The recent injury to Andray Blatche is very unfortunate, to say the least.  Not only are we down to one healthy center and one healthy forward-masquerating-as-center, but I worry how it'll affect Blatche's progression.  The dude has come a long way since the start of the season, but even the biggest Blatche fan (like myself) has to admit that he's not exactly the easiest youngster to coach.  I worry about whether this injury will throw a monkey wrench into his confidence and his concentration.  Even during his improvement, his lack of rebounding has been frustrating, and I wonder whether inactivity like this will heighten the problem.  I'm cautiously optimistic. it won't, but you never know.

Of course, the blessing in disguise (so you'd think) is that this means more minutes for JaVale McGee.  The Phoenix game showed us that JaVale can produce decently if given some more playing time.  Now, it's true that JaVale also makes tons of mistakes, mistakes that cost us defensively, but that's to be expected with someone so raw.  If you don't want to play a raw center when you're 9-34, then blame Ernie Grunfeld for drafting the guy.  As long as we suck, we should commit to giving our young athletic freak of a first-round pick a chance to play while he's still cheap.

I don't necessarily want to see JaVale play 35 minutes a game, nor do I insist he start, but he needs to see an uptake in minutes.  Small picture, he develops confidence, is provided more chances to learn during in-game settings and may actually help the team win.  Big picture, he'll show off his potential even more.  This was one implication from cuppettcj's excellent FanPost that I disagreed with.  Putting JaVale on the bench isn't going to preserve his potential; it's going to add an unnecessary caveat.  Across the league, people are going to wonder, "Why is such a freak of an athlete sitting on a team like that?"  If JaVale gets more minutes, we'll see more of his potential play out.  It's not like teams don't realize he's raw and will make tons of mistakes. 

Of course, that last part assumes he may be needed as a sweetner to move an undesirable contract, which I believe would be a terrible idea.  But even if we were to accept that premise, it makes absolutely no sense for JaVale to stay on the bench with Blatche out.  I'd rather Darius Songaila be the injured player than Blatche, but so long as JaVale sees an uptake in minutes, this may be a blessing in disguise for his development.

The other piece of news today is that DeShawn Stevenson is close to returning.  Ed Tapscott's already peeing in his pants at the thought of this development (same link).

"As you know I'm a big DeShawn Stevenson fan, so I thought practice looked better because of his presence.
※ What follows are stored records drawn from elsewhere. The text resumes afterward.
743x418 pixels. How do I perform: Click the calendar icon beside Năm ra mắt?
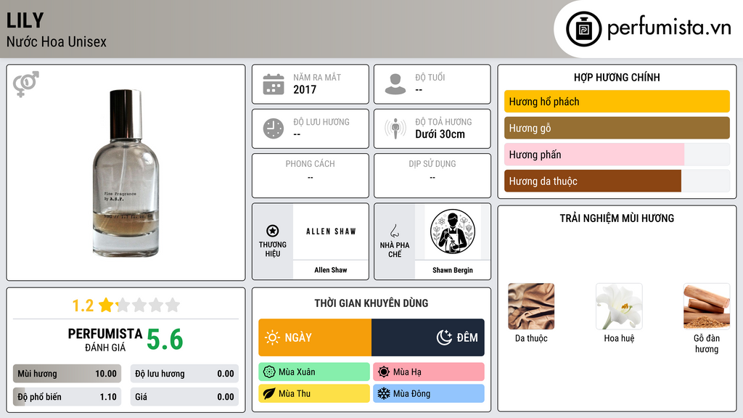pos(274,84)
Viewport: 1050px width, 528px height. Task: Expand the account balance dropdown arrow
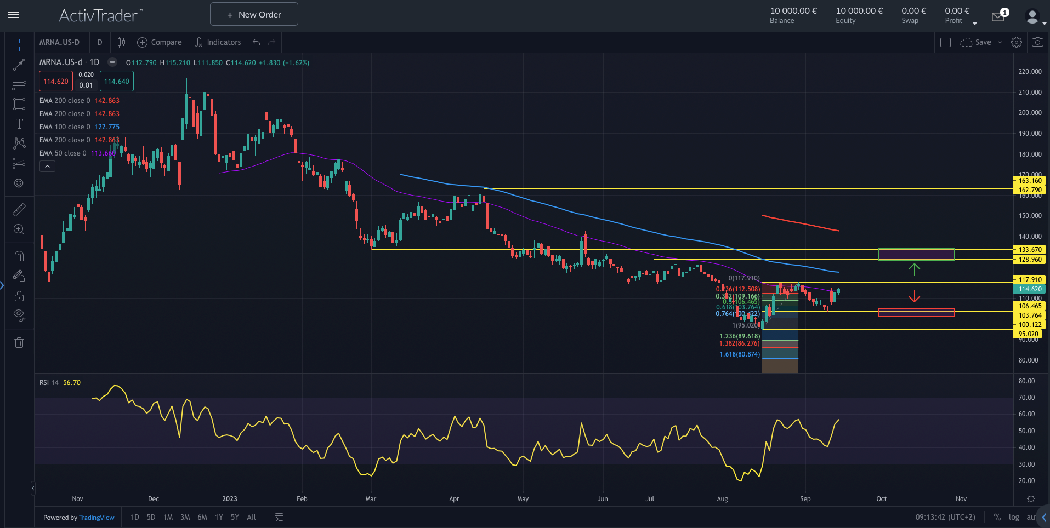coord(974,23)
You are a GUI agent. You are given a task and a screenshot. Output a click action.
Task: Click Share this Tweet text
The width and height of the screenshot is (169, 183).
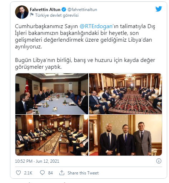pyautogui.click(x=83, y=173)
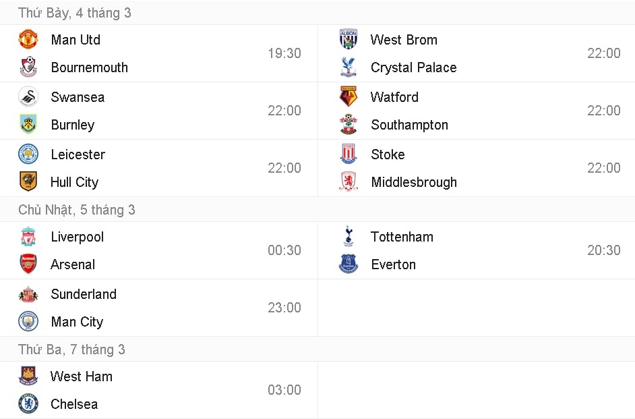Click the Arsenal cannon crest

click(x=28, y=264)
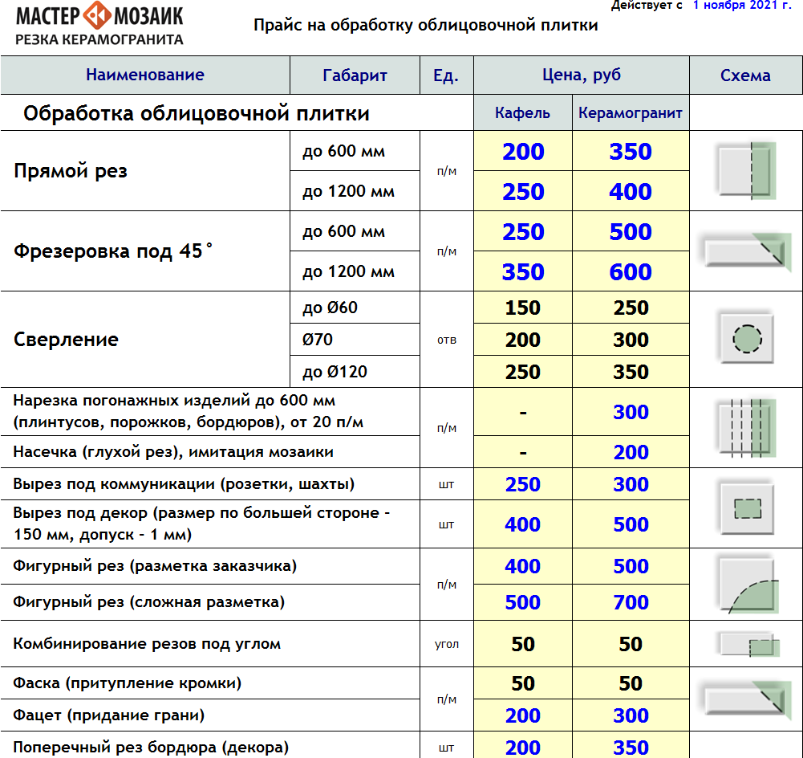Screen dimensions: 803x758
Task: Click Керамогранит price 600 for Фрезеровка
Action: (x=631, y=272)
I'm happy to have him back," Tapscott said. "I said to one of our assistants, in jest, do you think DeShawn can play a little five for us?"

I'm being a bit harsh, to be fair.  In theory at least, DeShawn epitimizes the type of team Ernie and Ed are trying to create: selfless, low-usage, tough-minded, good defensively.  So it's understandable that DeShawn be held up as an example to the young guys.  At the same time, Taps, a big DeShawn Stevenson fan?  Are you kidding me?  How is that not preferential treatment?  We're fans of DeShawn Stevenson; you're his coach.  How bout, y'know, coaching him like you coach everyone else.

Anyway, there's no reason DeShawn can't be an example to the team from the bench and in practice.  I realize the need to pump up his trade value, but the wing is now really crowded.  You need to find minutes for Javaris Crittenton, Nick Young and Dominic McGuire, all while giving Mike James and Caron Butler their time considering their production levels, at least relative to DeShawn's.  If you play DeShawn more, you're playing Nick, Dominic or Javaris less, and the inconsistency of their minute distribution as the season progresses is not the best trait for their development.  It's a tradeoff, sure, but must you really give DeShawn a ton of minutes just to make him an example to the young guys?  I'm sure DeShawn would go for it too, because he's a selfless, stand-up guy.